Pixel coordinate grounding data
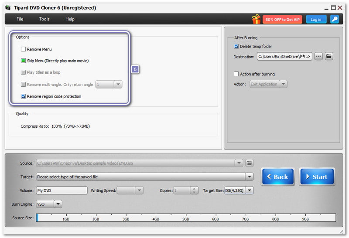Viewport: 349px width, 238px height.
Task: Maximize the Tipard DVD Cloner window
Action: [333, 8]
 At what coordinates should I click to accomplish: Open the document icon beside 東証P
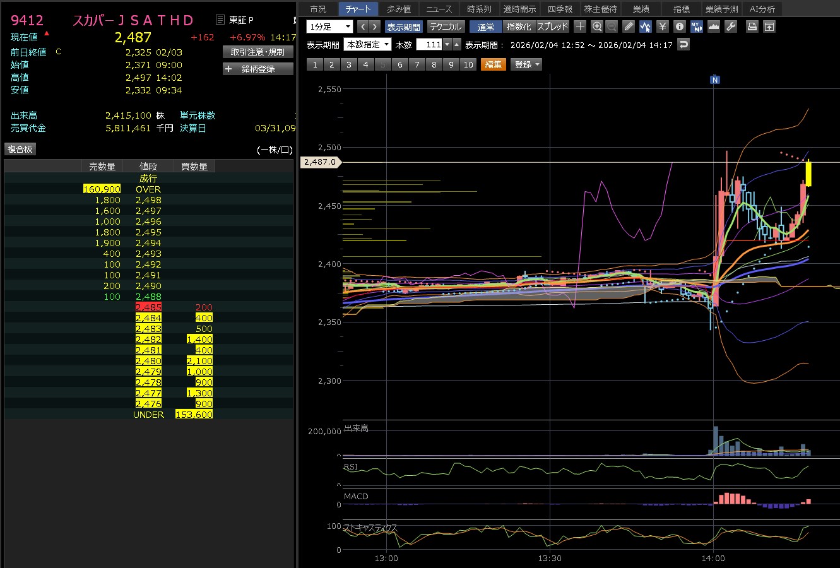220,20
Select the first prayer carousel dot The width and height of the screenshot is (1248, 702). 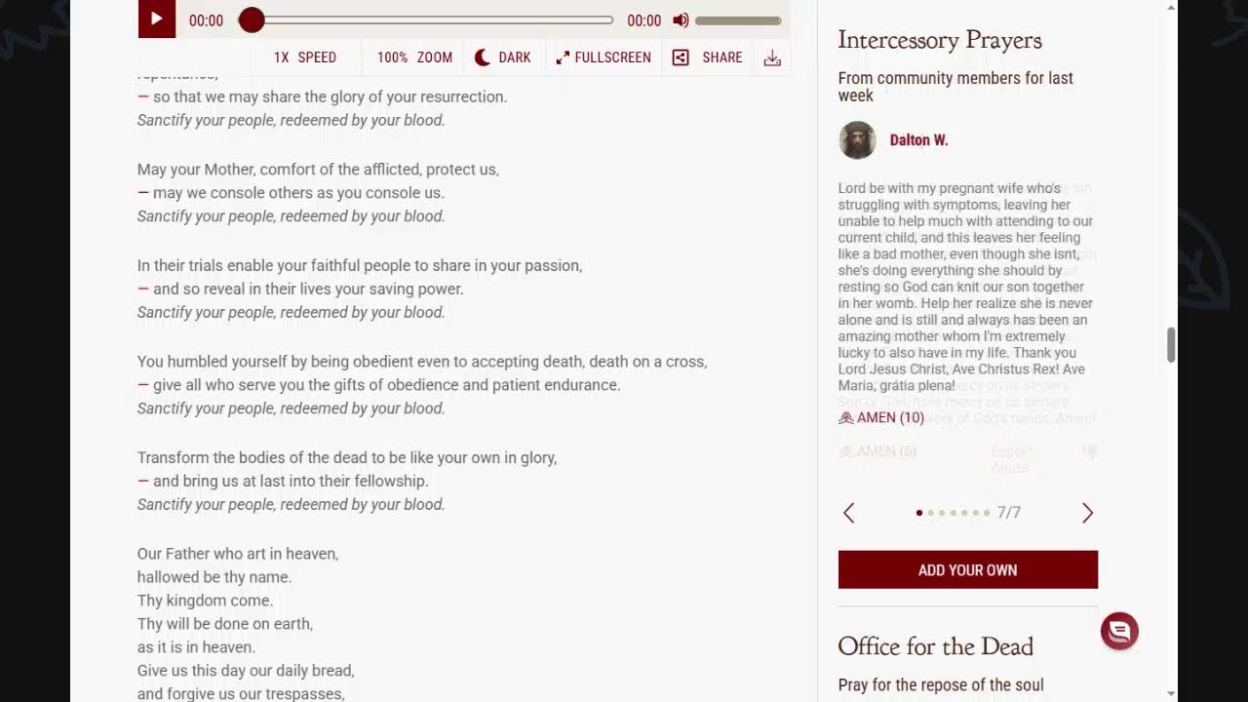[919, 513]
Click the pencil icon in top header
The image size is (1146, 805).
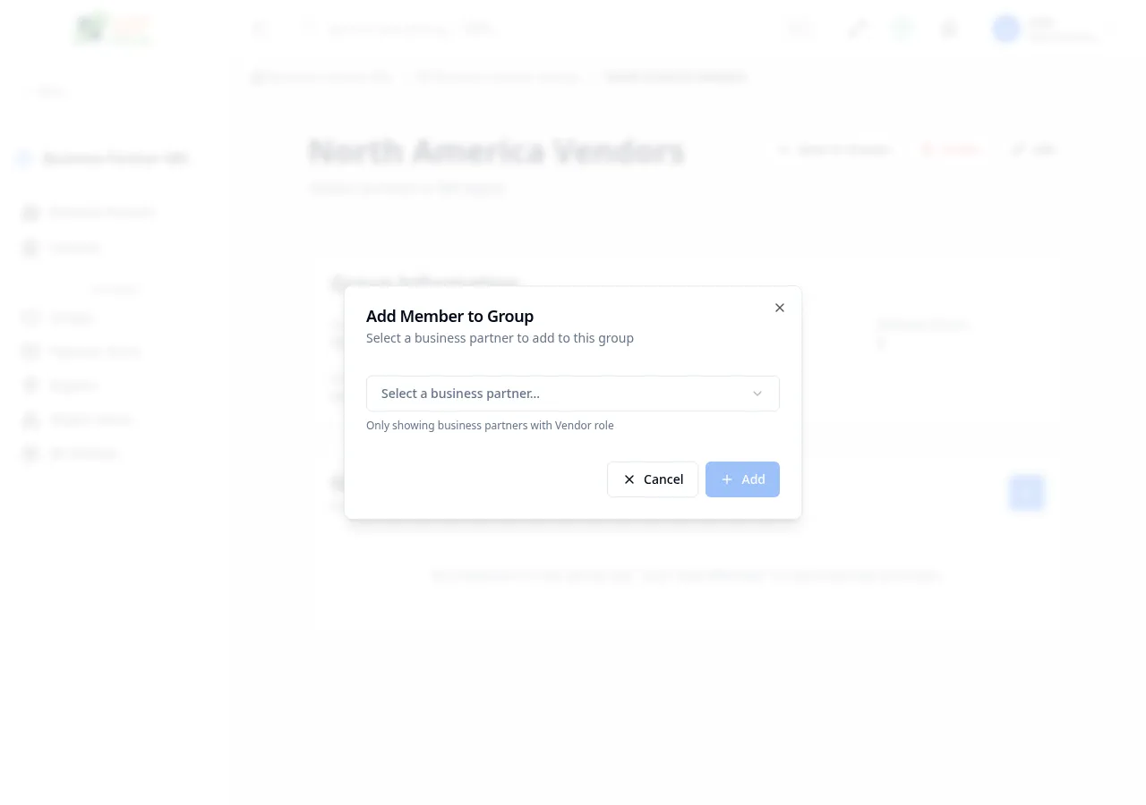point(858,30)
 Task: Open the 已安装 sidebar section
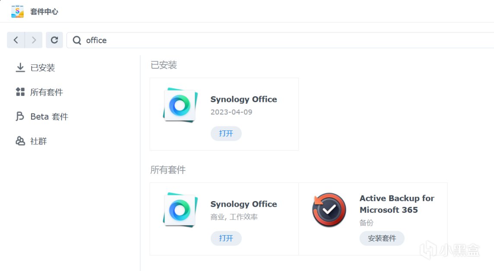coord(42,68)
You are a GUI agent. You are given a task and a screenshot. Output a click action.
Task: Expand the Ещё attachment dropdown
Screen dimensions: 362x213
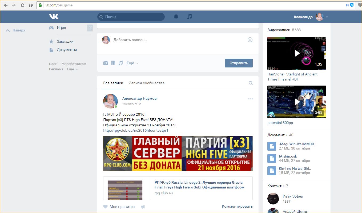132,63
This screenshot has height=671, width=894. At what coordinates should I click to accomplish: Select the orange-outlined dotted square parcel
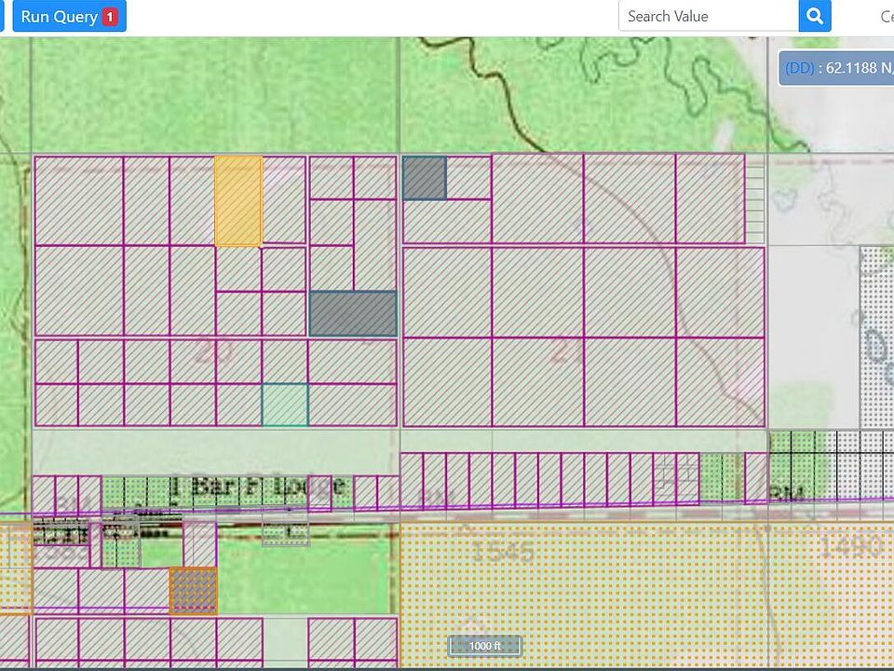point(194,592)

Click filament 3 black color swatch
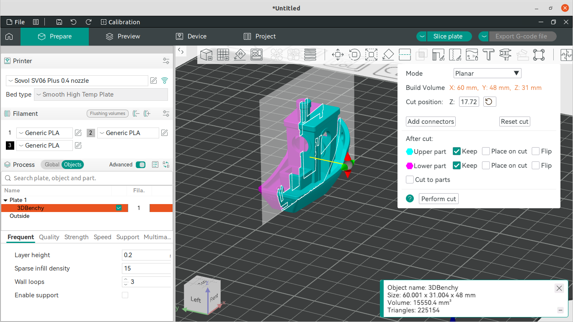pyautogui.click(x=10, y=146)
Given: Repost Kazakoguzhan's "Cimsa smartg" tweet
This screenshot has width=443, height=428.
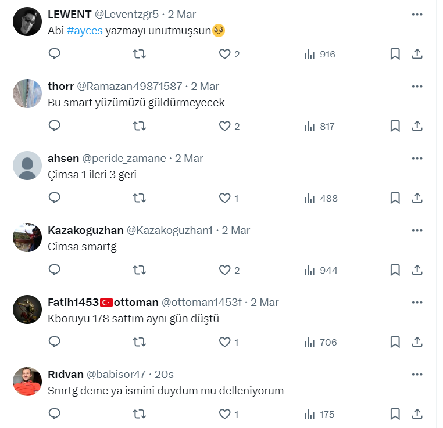Looking at the screenshot, I should point(140,270).
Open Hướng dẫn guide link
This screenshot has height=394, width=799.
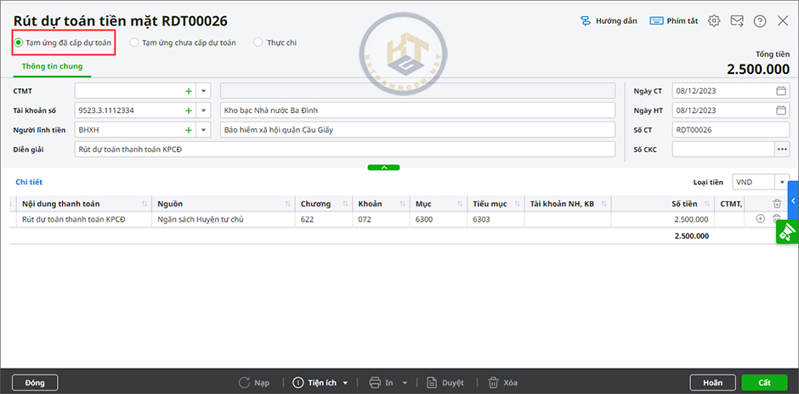608,21
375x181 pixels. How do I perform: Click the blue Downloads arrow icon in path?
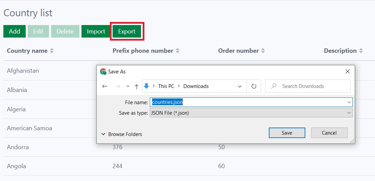pos(146,86)
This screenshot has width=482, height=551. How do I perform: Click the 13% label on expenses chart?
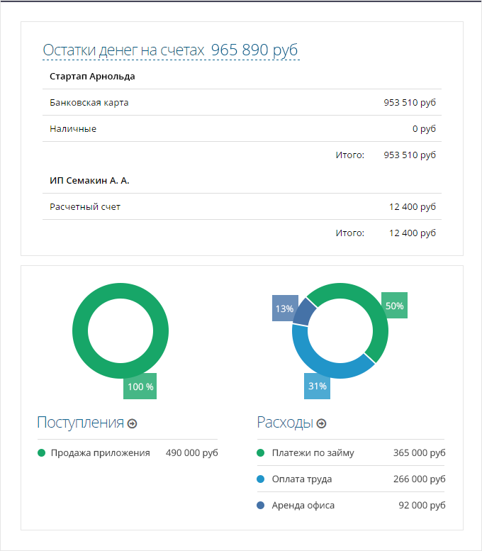(x=284, y=308)
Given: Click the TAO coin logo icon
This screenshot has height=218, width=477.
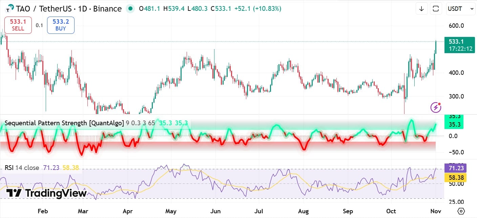Looking at the screenshot, I should pyautogui.click(x=10, y=9).
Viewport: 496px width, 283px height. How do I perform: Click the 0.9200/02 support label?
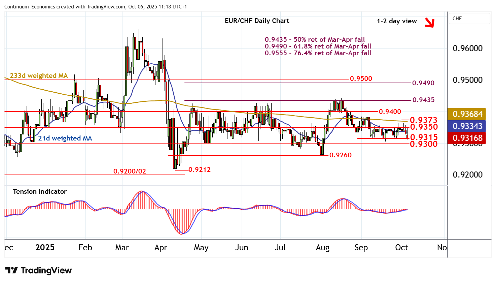(130, 171)
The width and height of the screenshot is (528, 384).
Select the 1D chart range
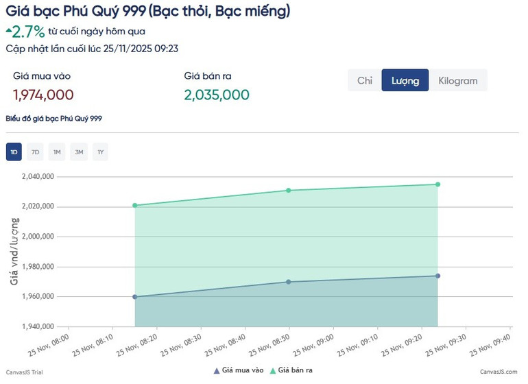click(x=14, y=152)
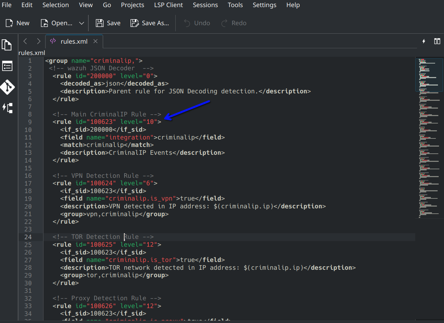Click line number 17 in gutter
444x323 pixels.
pyautogui.click(x=28, y=183)
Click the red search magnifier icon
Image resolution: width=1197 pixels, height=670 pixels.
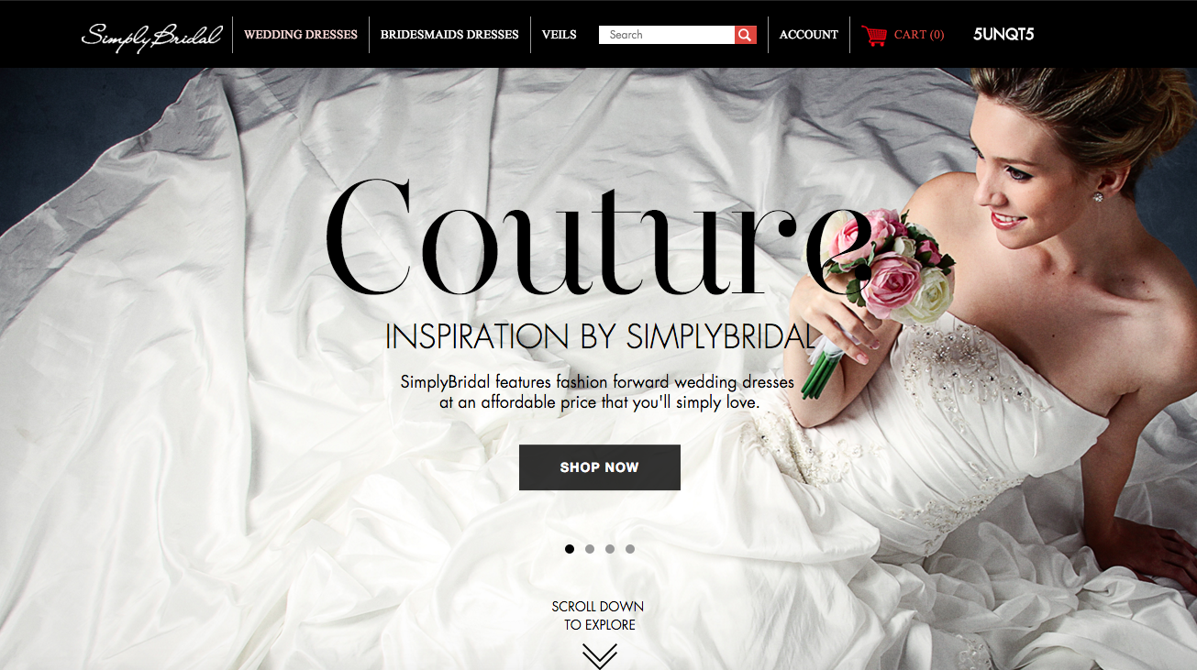coord(746,35)
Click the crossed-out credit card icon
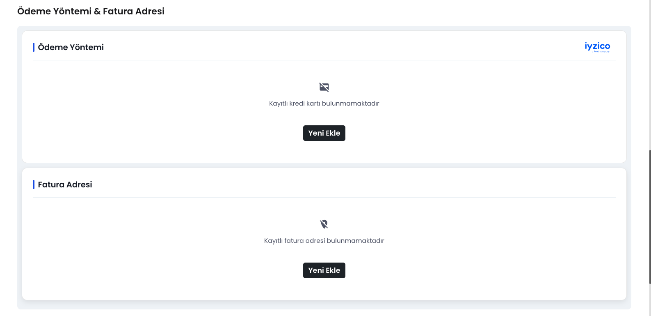651x316 pixels. [x=324, y=87]
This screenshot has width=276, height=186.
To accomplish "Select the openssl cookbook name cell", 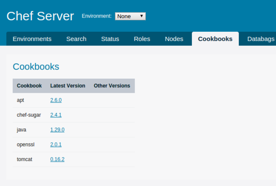I will point(25,144).
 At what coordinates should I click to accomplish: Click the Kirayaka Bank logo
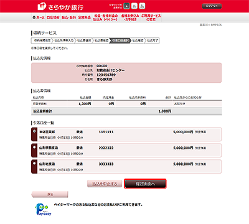60,6
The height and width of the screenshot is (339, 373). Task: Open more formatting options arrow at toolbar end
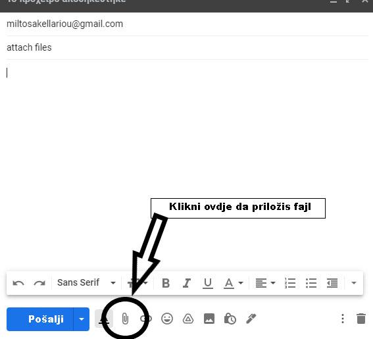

- [Task to carry out]:
In the records above, find the line with "This screenshot has width=443, height=428.". Print exactly from there through the line with "This screenshot has width=276, height=186.", minus the pictures.

- [Written solution]:
This screenshot has width=443, height=428.
Looking at the screenshot, I should point(140,270).
Open Hướng dẫn guide link
This screenshot has height=394, width=799.
608,21
375x181 pixels. How do I perform: Click the blue Downloads arrow icon in path?
pos(146,86)
This screenshot has width=482, height=551. How do I perform: Click the 13% label on expenses chart?
(x=284, y=308)
Given: Click the TAO coin logo icon
This screenshot has height=218, width=477.
Looking at the screenshot, I should pyautogui.click(x=10, y=9).
Viewport: 496px width, 283px height. How do I perform: Click the 0.9200/02 support label?
(130, 171)
The width and height of the screenshot is (528, 384).
Select the 1D chart range
click(x=14, y=152)
Click line number 17 in gutter
444x323 pixels.
pyautogui.click(x=28, y=183)
Click the red search magnifier icon
Image resolution: width=1197 pixels, height=670 pixels.
coord(746,35)
Click the crossed-out credit card icon
651x316 pixels. [x=324, y=87]
This screenshot has width=276, height=186.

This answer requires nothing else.